Affirmative Action Case Headed to Supreme Court

     (CN) – The Supreme Court on Monday agreed to hear a long-running case that could clarify how and when universities can consider race when admitting students.
     This will be the second time the high court considers the issue of affirmative action in Texas public universities.
     After the justices vacated the dismissal of an earlier case, 7-2, in 2013, the Fifth Circuit ruled on remand last year that the University of Texas at Austin can consider race in admitting students.
     That decision led Students for Fair Admissions, a nonprofit legal advocacy group, to file complaints against Harvard and the University of North Carolina, arguing those universities’ race-based affirmative action policies limit admissions of qualified white and Asian-American students and should be banned.

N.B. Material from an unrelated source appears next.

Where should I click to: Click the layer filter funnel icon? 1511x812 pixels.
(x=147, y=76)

     The plaintiffs in the case now headed to the Supreme Court, Abigail Fisher and Rachel Michaelewicz, sued the University of Texas after they were denied admission in 2008, claiming the consideration of race violated their 14th Amendment rights.

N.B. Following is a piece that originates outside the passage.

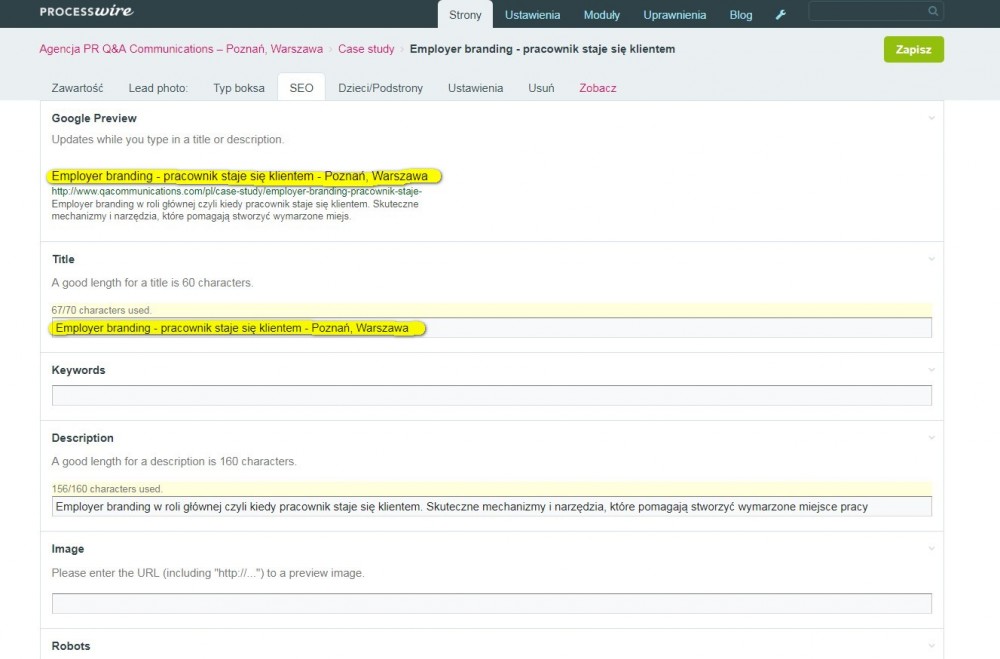Click the magnifier icon in the search box
Screen dimensions: 1000x659
pos(933,12)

     Neither student was admitted under Texas Top 10 Percent Law, a statute that promotes minority enrollment by having state universities automatically admit the top 10 percent of a high school’s senior class.
     Over 81 percent of student at UT, those who are not subjected t a “holistic review program” that considered “special circumstances” including race and socioeconomic status, are admitted under the law.
     In sending the case back to the Fifth Circuit in 2013, the majority opinion, written by Justice Anthony Kennedy, said the appellate court failed to apply the correct standard of strict scrutiny in determining whether the school used any available race-neutral alternatives.
     As is their custom, the justices gave no reason for their decision to grant certiorari in this case. As in the earlier appeal, Justice Elena Kagan recused herself because she worked on it as U.S. solicitor general.
     “I am very grateful that the Supreme Court will once again hear my case,” Fisher said in a statement distributed by the Project on Fair Representation. “I hope the justices will rule that UT is not allowed to treat undergraduate applicants differently because of their race or ethnicity.”